Over 99% of the farm animals in the United States spend their lives in factory farms. The corporations in charge of these farms seek to maximize profit by exploiting animals for their resources. The image of a happy cow roaming free in a pasture is utter bullshit (no pun intended); the conditions in these factories are absolutely brutal. The animals raised for food are denied anything that is natural to them and are instead crammed into confined, unsanitary spaces, fed antibiotics, and genetically manipulated to become larger or produce more “product” than their bodies would naturally allow. Once these animals have grown to be big enough, or their bodies depleted from energy in producing milk or eggs, they are relocated to slaughterhouses to be killed for meat in grossly inhumane ways.
To learn more about factory farming and the detrimental effect it has not only on animal welfare, but also on the environment and human health, check out: https://www.farmsanctuary.org/learn/factory-farming/
Often times, people feel disconnect towards farm animals, desensitized to believe that these creatures are worth nothing more than the food they become. We distance ourselves from the notion that they are indeed complex, intelligent creatures that can feel pain, have a wide range of emotions and a yearning for life, just as any other living being. Research has even shown that pigs have the ability to outsmart dogs and chimpanzees on IQ tests! So why is it then that some animals are deemed deserving of our love and protection while others are condemned to a fate of confinement, torture, and relentless exploitation?
After spending time with these creatures, the preconceived ideas that differentiate them from a beloved pet quickly vanish. Farm sanctuaries offer the opportunity to interact with animals that would otherwise be considered food on a factory farm. There are many of these safe havens throughout the United States and internationally, each serving as a refuge for animals to live out their lives as naturally as possible without fear. Visitors are welcomed at these farms, in hope to spread a message of compassionate living and empathy towards other sentient beings.

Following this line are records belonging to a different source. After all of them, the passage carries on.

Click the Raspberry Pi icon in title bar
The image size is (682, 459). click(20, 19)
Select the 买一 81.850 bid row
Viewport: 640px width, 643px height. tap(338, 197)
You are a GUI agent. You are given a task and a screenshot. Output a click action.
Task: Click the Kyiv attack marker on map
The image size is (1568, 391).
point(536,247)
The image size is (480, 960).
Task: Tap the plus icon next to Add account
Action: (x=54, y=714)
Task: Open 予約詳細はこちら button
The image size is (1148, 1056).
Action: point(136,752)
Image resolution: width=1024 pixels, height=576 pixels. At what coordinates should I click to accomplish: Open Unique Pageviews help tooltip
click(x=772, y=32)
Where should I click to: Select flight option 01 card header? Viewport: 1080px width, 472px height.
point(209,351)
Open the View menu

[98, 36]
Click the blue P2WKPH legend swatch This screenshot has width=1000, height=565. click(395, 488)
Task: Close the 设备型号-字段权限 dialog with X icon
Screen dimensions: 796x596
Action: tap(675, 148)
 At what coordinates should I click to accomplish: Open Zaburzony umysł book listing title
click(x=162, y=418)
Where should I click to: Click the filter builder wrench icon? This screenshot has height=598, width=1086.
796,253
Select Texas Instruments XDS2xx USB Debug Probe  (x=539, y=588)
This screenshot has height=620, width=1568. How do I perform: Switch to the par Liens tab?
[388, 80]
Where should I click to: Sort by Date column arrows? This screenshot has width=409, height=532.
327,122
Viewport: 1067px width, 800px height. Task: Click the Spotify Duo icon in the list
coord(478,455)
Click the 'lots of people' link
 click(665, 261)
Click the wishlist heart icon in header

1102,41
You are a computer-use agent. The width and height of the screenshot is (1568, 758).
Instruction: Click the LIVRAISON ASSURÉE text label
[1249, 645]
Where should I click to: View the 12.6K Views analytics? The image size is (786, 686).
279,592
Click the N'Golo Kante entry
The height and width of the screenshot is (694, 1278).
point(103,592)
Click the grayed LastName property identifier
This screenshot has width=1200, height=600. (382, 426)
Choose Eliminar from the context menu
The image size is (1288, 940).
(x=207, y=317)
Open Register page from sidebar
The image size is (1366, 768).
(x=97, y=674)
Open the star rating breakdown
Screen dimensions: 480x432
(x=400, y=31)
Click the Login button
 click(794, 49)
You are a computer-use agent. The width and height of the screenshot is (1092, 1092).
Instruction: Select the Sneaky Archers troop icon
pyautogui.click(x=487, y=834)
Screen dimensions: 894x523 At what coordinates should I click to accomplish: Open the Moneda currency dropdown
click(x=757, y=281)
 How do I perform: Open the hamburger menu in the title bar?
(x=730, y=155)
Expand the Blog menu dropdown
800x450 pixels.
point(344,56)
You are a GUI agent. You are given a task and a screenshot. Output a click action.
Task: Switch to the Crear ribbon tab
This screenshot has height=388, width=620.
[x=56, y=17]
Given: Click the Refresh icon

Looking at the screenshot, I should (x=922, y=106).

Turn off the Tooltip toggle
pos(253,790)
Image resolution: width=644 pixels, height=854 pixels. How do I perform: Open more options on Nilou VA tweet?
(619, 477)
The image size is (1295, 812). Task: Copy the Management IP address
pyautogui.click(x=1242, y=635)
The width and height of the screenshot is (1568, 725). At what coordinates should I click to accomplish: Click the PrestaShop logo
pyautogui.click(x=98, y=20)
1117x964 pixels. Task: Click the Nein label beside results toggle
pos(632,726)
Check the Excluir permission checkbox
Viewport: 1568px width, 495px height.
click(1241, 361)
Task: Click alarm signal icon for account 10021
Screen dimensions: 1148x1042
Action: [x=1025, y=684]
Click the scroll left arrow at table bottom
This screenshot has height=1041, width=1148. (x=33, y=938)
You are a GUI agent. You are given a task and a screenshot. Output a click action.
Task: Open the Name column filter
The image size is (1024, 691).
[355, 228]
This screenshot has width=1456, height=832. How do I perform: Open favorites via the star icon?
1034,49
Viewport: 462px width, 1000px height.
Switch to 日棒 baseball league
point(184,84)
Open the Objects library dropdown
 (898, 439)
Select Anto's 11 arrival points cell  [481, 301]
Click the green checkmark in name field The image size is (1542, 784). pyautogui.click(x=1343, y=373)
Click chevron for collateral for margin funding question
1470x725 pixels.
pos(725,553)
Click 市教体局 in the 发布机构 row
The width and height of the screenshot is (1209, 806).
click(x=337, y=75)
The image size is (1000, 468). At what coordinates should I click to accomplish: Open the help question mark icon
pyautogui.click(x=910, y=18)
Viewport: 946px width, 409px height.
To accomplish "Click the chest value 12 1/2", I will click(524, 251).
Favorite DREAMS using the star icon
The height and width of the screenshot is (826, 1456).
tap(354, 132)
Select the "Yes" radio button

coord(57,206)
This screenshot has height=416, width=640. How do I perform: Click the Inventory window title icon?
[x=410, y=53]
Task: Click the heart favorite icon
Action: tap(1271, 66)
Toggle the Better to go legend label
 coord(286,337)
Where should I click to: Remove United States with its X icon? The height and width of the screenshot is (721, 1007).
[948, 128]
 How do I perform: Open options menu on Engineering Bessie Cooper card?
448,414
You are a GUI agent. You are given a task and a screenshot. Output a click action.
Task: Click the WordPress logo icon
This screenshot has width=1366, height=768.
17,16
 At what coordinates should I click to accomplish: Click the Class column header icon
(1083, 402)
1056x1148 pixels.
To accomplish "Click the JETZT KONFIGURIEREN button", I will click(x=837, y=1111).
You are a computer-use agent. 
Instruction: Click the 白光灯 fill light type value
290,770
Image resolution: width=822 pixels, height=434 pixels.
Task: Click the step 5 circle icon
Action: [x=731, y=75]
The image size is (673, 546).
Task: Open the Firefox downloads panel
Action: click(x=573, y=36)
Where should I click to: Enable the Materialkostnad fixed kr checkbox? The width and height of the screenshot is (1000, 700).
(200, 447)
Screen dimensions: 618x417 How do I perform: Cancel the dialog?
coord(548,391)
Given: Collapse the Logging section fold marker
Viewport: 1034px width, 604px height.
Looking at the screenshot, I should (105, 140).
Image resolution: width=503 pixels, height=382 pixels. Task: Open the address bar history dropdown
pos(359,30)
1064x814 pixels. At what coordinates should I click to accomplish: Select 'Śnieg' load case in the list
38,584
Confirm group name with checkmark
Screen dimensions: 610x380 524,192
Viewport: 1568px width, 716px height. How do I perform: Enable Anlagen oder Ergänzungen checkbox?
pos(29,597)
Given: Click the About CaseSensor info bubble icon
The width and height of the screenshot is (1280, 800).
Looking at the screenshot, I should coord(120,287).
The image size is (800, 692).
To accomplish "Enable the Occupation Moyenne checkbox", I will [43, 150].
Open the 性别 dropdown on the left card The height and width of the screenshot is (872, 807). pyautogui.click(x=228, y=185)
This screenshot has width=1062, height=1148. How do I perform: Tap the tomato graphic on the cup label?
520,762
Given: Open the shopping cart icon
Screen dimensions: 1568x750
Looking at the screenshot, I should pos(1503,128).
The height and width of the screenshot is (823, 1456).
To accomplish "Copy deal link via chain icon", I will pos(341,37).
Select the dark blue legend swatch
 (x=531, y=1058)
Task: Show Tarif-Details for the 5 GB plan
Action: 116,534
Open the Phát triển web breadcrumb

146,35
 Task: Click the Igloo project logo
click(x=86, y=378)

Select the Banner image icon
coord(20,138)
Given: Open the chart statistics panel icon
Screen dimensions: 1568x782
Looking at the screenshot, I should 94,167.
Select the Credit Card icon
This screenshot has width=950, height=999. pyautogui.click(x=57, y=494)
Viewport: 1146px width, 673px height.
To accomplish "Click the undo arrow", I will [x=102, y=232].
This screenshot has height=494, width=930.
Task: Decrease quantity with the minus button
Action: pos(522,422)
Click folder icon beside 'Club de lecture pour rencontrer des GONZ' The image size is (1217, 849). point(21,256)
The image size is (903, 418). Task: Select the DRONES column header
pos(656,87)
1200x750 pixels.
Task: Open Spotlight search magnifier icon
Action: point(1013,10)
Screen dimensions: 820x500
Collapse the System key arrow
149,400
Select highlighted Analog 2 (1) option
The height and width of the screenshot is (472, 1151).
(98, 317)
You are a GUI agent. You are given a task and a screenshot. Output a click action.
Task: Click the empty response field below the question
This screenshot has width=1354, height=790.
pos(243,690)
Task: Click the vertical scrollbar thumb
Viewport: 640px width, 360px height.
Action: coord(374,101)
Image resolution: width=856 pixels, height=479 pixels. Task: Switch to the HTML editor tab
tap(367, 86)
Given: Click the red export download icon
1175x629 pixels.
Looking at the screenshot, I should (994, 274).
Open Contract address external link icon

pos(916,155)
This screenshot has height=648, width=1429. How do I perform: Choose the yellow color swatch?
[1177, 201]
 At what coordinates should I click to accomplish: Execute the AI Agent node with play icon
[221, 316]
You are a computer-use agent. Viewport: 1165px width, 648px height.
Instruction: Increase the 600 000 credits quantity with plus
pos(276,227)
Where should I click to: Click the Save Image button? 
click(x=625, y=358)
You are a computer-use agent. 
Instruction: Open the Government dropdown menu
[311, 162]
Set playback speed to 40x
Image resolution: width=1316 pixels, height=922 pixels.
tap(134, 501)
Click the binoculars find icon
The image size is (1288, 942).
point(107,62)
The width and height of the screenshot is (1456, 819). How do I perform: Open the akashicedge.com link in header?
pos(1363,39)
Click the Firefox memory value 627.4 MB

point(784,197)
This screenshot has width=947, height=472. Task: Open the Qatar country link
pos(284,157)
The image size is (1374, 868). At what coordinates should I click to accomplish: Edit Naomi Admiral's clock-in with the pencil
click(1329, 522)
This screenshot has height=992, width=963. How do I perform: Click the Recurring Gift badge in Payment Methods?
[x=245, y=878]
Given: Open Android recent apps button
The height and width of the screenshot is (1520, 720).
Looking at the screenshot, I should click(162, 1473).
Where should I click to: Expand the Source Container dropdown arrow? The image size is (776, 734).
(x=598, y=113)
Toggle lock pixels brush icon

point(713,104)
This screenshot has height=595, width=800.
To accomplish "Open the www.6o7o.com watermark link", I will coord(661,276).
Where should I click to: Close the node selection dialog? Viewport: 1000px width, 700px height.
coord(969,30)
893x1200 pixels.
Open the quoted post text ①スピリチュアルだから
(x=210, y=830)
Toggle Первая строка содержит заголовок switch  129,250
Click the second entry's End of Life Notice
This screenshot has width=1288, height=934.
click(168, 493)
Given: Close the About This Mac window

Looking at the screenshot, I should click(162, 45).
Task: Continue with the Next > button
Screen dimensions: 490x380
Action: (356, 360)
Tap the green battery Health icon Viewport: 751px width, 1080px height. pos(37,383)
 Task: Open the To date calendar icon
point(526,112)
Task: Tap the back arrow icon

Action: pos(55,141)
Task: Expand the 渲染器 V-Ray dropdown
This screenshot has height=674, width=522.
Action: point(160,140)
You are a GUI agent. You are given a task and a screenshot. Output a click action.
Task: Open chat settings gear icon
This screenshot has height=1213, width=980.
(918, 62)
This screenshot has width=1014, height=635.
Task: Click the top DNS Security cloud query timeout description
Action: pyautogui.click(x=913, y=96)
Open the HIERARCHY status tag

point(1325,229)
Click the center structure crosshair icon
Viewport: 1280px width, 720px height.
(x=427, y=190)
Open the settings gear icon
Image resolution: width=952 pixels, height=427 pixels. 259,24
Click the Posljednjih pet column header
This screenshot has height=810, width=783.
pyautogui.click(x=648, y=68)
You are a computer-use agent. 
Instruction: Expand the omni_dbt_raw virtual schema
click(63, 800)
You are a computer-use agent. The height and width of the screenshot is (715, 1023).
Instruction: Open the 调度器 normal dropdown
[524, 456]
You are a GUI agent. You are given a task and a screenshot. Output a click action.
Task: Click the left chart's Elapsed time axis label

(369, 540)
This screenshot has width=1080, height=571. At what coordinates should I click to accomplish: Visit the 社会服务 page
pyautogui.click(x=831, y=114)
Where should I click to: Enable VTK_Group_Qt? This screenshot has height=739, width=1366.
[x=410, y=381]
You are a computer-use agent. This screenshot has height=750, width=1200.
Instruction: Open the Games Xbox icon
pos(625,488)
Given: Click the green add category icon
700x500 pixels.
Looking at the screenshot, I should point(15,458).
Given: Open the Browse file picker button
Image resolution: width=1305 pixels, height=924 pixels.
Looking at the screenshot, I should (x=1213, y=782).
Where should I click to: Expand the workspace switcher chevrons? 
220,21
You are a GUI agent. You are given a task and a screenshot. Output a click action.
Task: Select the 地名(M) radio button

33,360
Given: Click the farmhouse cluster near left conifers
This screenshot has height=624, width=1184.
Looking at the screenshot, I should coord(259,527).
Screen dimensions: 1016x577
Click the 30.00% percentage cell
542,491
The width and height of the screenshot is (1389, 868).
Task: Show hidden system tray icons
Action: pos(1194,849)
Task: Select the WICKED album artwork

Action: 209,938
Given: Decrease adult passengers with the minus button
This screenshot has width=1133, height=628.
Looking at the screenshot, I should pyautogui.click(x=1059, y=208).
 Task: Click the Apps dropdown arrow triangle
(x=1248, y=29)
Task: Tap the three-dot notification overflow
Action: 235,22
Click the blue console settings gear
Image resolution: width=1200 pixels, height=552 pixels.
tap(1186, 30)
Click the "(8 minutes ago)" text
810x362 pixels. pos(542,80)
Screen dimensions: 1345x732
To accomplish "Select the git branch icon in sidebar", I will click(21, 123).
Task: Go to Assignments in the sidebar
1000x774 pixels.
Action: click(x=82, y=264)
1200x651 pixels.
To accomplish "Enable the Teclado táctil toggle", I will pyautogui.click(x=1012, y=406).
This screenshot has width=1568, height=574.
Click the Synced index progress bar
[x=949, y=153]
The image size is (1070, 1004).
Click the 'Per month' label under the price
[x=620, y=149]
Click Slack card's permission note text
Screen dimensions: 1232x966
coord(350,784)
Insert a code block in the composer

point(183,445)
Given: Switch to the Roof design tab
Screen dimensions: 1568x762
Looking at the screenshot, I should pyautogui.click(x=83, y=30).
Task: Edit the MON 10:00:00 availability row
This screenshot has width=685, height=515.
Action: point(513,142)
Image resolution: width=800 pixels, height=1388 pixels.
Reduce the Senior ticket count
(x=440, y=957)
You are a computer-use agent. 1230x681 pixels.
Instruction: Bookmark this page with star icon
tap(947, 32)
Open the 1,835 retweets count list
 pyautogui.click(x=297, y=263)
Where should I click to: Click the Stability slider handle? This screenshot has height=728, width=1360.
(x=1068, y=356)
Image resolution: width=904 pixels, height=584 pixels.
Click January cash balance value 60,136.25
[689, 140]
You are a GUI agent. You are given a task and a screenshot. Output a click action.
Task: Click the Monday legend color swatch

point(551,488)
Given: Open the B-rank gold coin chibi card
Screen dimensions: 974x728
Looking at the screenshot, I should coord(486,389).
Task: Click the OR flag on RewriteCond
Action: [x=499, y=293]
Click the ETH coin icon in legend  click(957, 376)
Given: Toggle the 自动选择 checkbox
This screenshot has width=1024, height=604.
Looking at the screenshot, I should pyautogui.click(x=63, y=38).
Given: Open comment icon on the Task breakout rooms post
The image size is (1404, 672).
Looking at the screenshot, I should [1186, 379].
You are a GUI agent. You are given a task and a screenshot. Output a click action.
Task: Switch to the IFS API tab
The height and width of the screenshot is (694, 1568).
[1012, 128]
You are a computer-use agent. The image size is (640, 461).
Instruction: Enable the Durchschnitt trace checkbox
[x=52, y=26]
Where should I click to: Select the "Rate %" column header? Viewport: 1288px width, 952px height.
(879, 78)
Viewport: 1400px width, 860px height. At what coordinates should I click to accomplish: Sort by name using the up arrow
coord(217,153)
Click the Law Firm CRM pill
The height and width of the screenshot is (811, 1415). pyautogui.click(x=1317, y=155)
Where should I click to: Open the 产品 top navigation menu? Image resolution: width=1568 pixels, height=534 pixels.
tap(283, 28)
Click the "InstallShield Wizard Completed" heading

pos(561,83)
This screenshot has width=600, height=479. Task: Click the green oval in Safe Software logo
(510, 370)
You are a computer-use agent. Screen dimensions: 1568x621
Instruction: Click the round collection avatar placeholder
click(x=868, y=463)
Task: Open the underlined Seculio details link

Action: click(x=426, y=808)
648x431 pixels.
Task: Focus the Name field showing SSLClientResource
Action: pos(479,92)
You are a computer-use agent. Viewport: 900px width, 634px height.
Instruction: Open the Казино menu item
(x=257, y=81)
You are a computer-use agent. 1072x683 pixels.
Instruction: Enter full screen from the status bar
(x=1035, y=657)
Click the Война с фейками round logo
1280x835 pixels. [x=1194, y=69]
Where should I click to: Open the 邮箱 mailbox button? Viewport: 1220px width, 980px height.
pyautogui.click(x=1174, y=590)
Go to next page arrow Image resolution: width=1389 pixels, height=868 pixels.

Porchlight Animal Sanctuary, a non-profit organization in Richmond, is currently working towards opening one up in the area. According to their website, their mission is “Saving the lives of animals by providing sanctuary and inspiring compassionate action through education and outreach.” As for the animals they will be caring for, “Farmed animals require rescue from a number of tragic situations. The residents of our sanctuary could be survivors of overturned transport trucks, cruelty cases, farms that close due to financial difficulty, or backyard ‘farm’ surrenders. We will provide a loving home for these individuals who have managed to escape a system that only views them as commodities.” Their goal is to get the sanctuary up and running by 2019, but provide an education program by this upcoming summer to empower the community in making compassionate choices. To support their cause or learn more about the organization, visit: http://www.porchlightsanctuary.org/.
“We must fight against the spirit of unconscious cruelty with which we treat the animals. Animals suffer as much as we do. True humanity does not allow us to impose such sufferings on them. It is our duty to make the whole world recognize it. Until we extend our circle of compassion to all living things, humanity will not find peace.”